2.Giovanna Gurrieri, Emilia Guastella and Maria Costantin, who are persons benefiting under the will or at least one of them, either prepared or obtained the will or were instrumental in preparing or obtaining the same.

Particulars

a. The Caveator refers to and repeats the particulars in paragraph 1 herein.

b. At the time of entry into 2014 Will which was executed at the offices of Natoli Howell, the Deceased:-

i. was living in a nursing home facility Aberdeen Aged Care Facility;

ii. under an administration order because she was unable by reason of her disability to make reasonable judgments about her estate;

iii. was unable to communicate to instruct solicitors to prepare her Will;

iv. was unable to attend a solicitor's office without being taken there by one or more of the Sisters; and

v. did not have the mental capacity to provide the instructions to make the 2014 Will.

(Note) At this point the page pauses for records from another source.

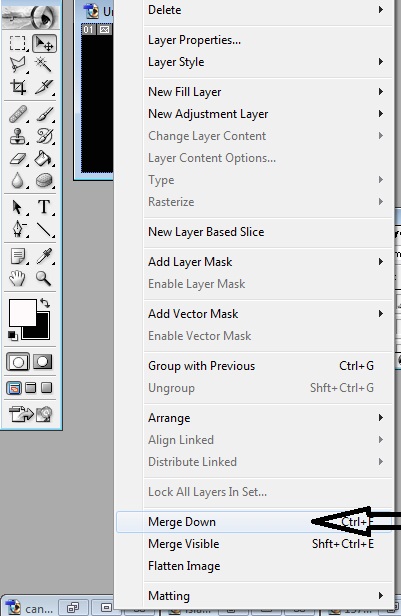The width and height of the screenshot is (401, 616).
Task: Pick the Clone Stamp tool
Action: (18, 136)
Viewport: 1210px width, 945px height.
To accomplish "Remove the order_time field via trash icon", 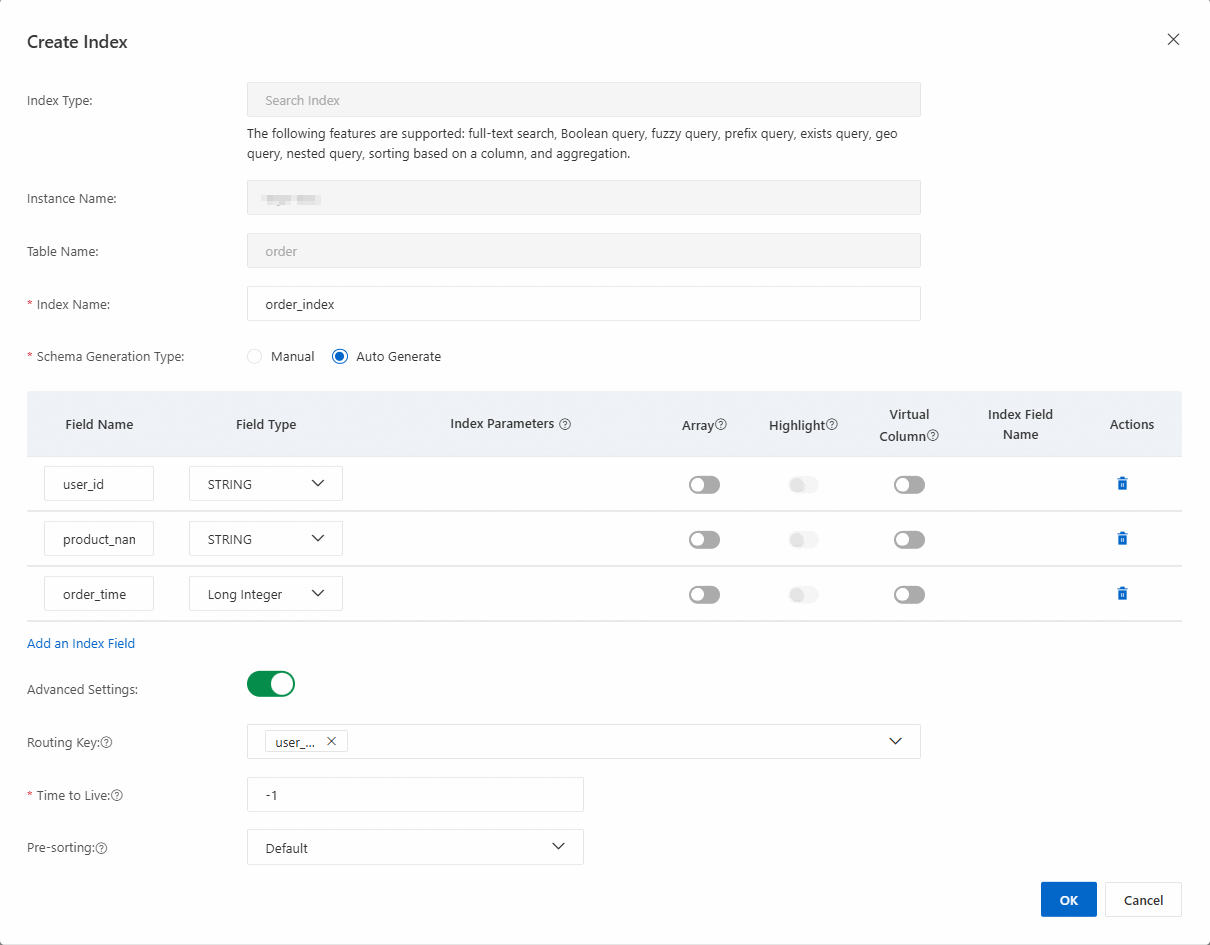I will (1122, 594).
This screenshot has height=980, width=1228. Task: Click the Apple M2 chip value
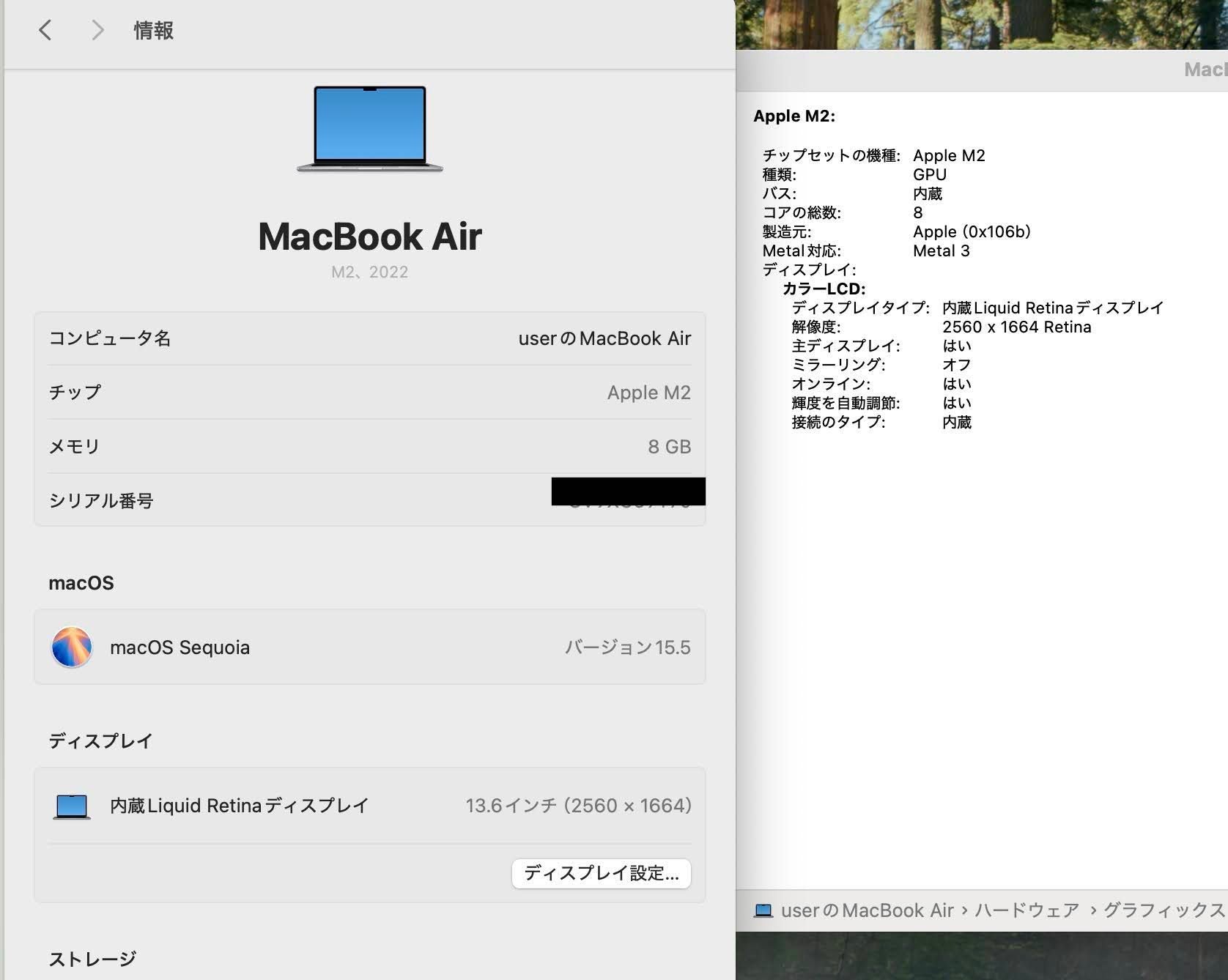(648, 393)
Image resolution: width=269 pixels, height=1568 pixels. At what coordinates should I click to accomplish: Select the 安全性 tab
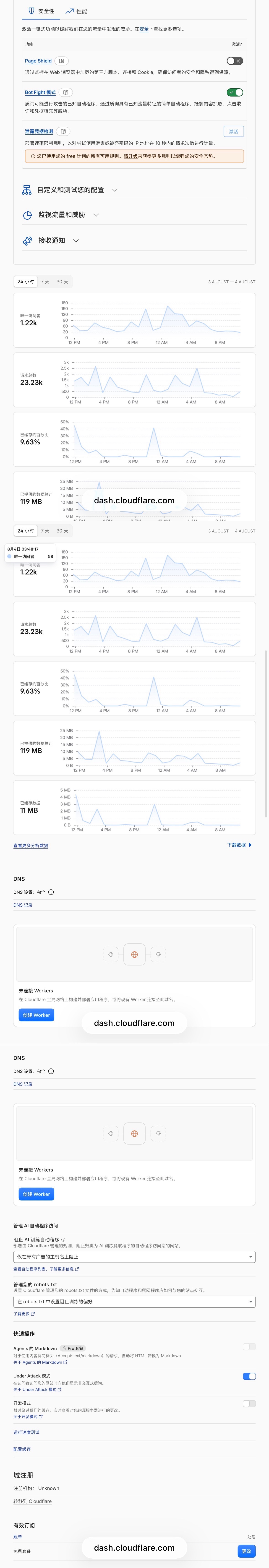(41, 11)
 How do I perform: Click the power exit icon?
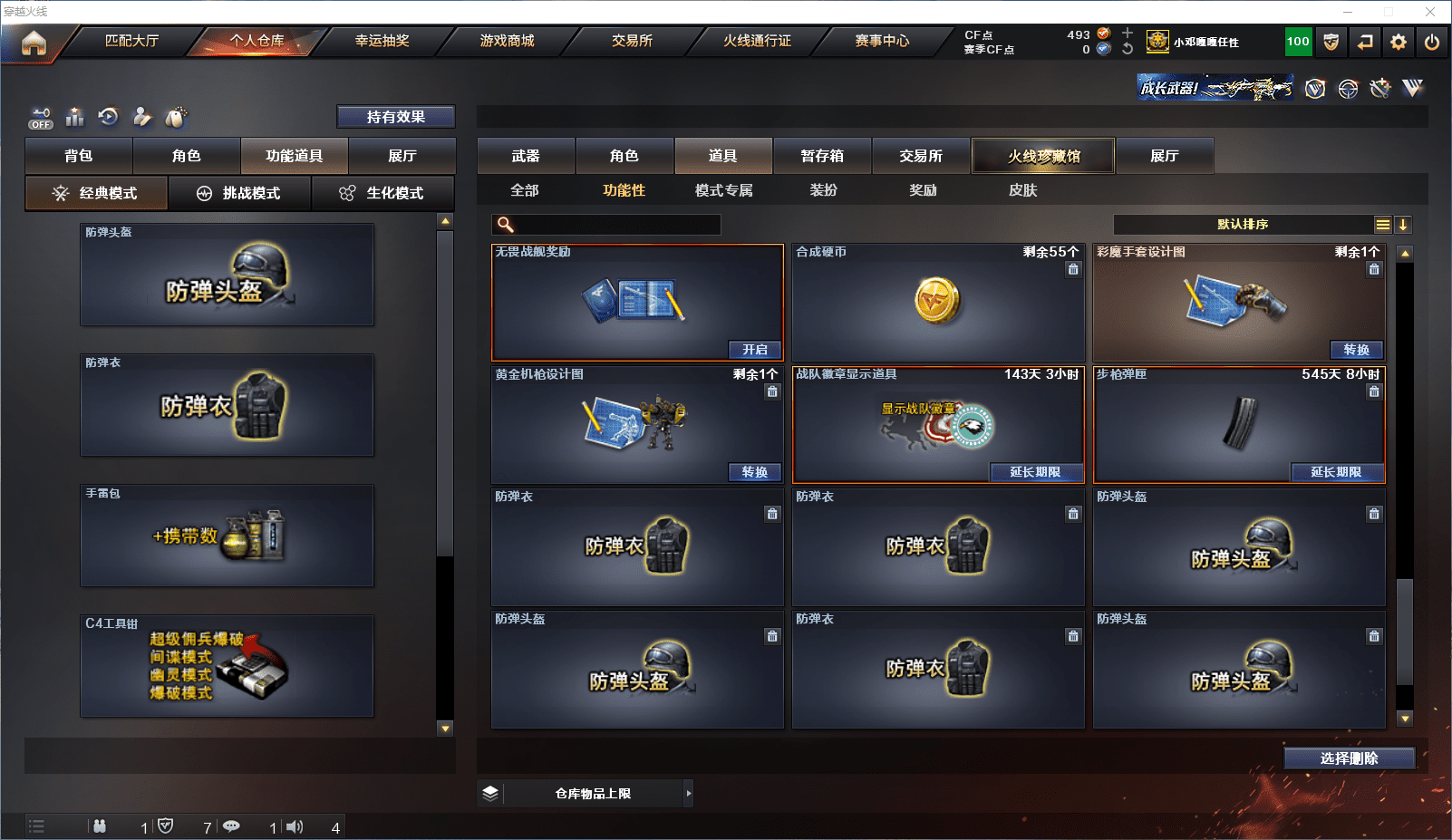1432,42

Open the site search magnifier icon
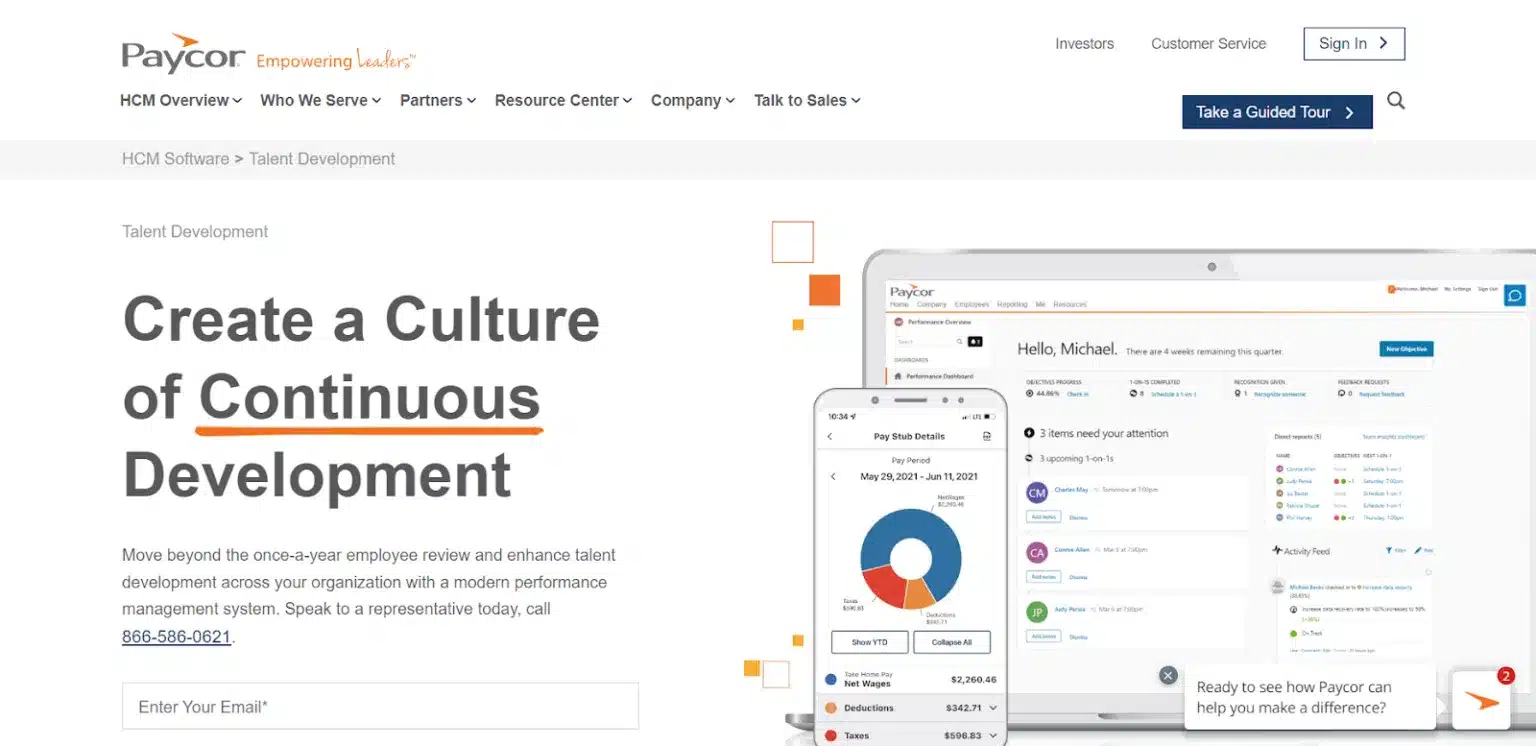(1396, 100)
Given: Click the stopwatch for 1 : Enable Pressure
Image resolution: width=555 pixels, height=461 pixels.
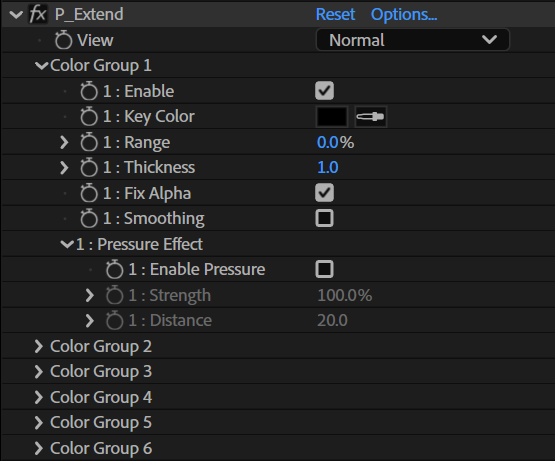Looking at the screenshot, I should (114, 269).

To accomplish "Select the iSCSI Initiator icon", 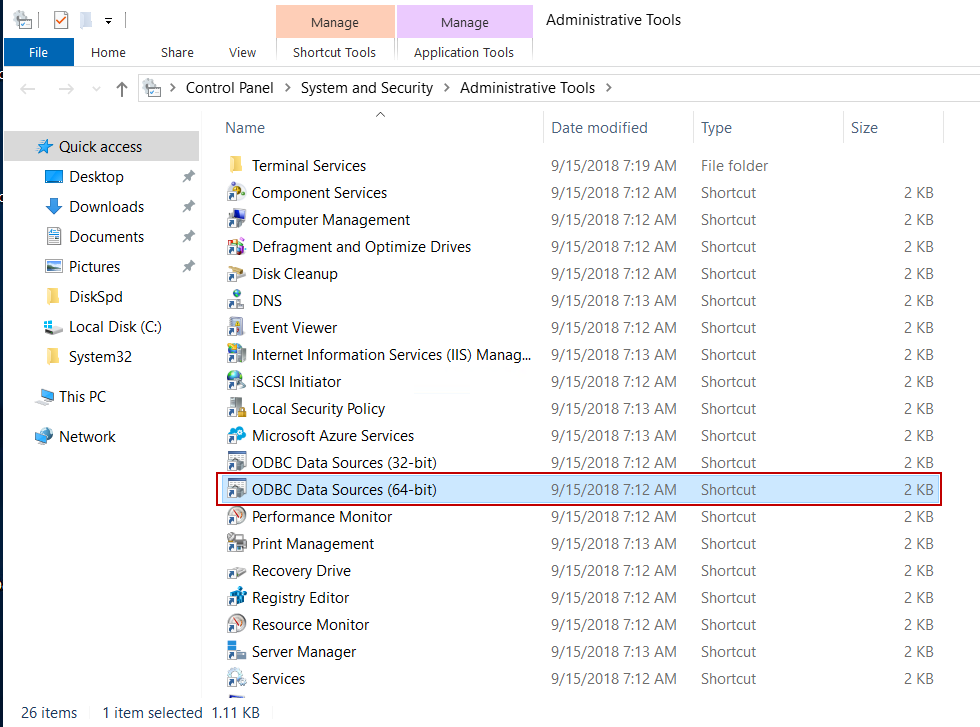I will click(x=236, y=382).
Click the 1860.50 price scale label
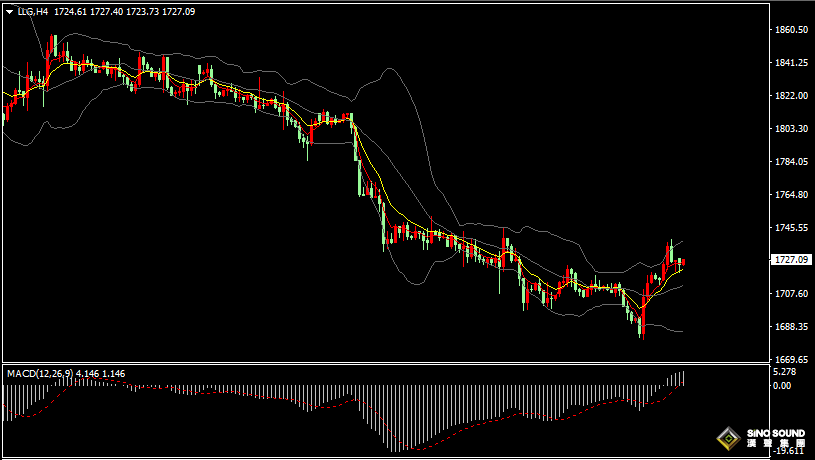This screenshot has height=460, width=815. click(791, 30)
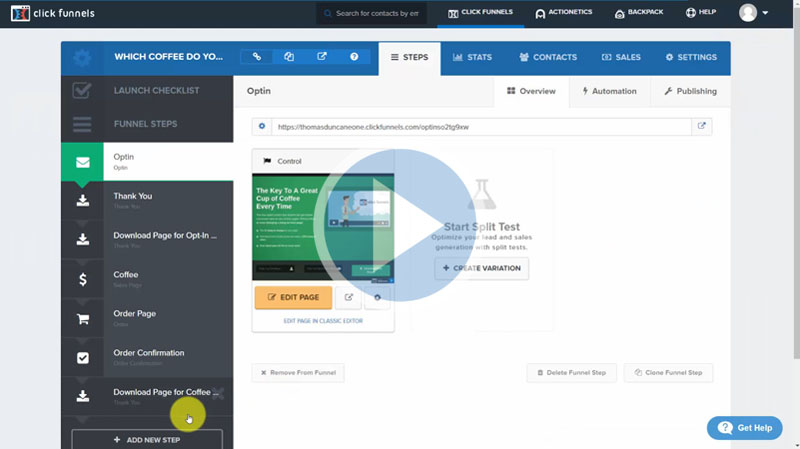Screen dimensions: 800x449
Task: Click preview icon beside Edit Page
Action: (x=349, y=297)
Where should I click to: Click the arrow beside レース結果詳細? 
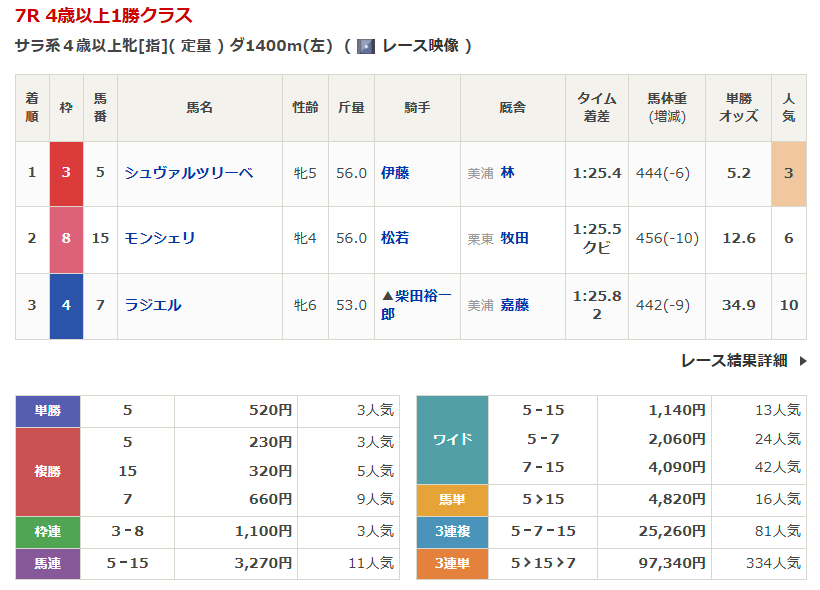802,361
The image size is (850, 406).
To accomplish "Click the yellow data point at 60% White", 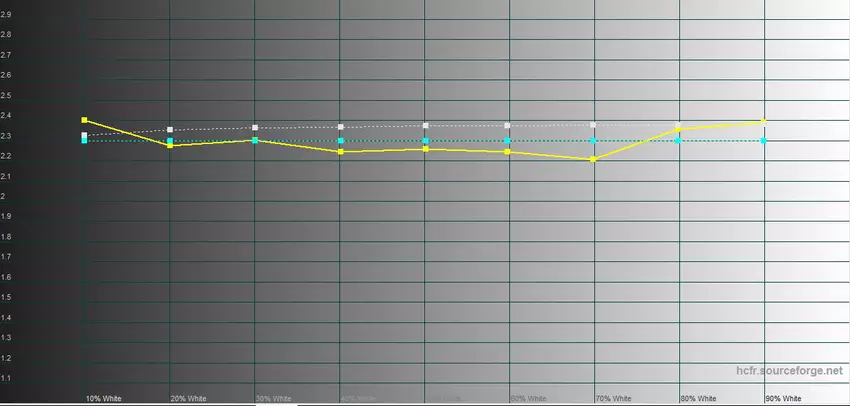I will pos(508,152).
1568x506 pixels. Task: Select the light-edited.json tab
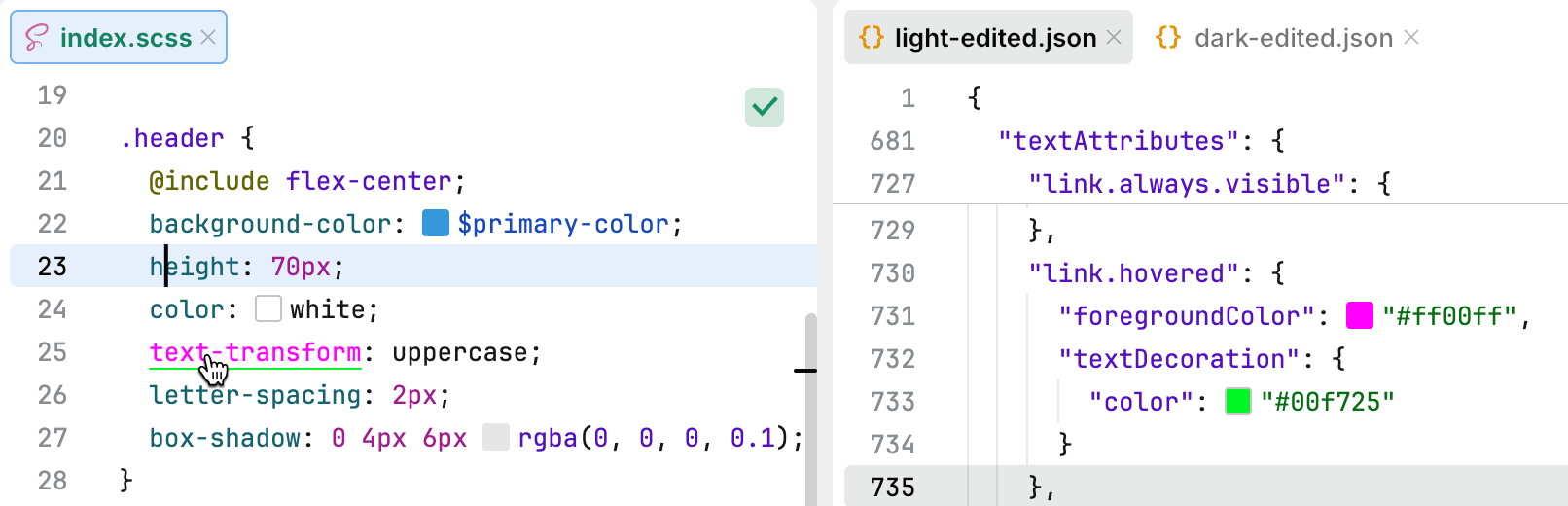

c. The instructions for the 2014 Will could have only been provided by one or more of the Sisters.

d. The administrator, FTL Judge & Papaleo Pty Ltd in its report to VCAT on the review of the Deceased's position dated 2 February 2016 confirmed that:-

'The Administrator has been advised by different members of Mrs Occhipinti's family that she wishes to make a new Will. Upon receiving these requests we have advised that Mrs Occhipinti will need to see her doctor and have him provide a medical report confirming that she has testamentary capacity. The Administrator is yet to be provided with a report confirming this and if one is provided will make funds available to meet the costs.'

...

e. The administrator did not arrange for the 2014 Will and cost of engaging Natoli Howell to prepare the Will was not paid for by the administrator or the Deceased. The financial records accompanying the report of 2 February 2016 do not establish the payment of such legal fees for the preparation of the Will. The legal costs were incurred by a party who obtained a benefit under the 2014 Will being one of the Sisters.

f. In light of the above matters, the Will could have only been prepared on the instructions given one or more of the Sisters to the solicitor or alternatively at their direction or suggestion to the Deceased, or exerting undue influence over the Deceased to enter the 2014 Will, as they were agitating for the change to the Prior Will for their benefit.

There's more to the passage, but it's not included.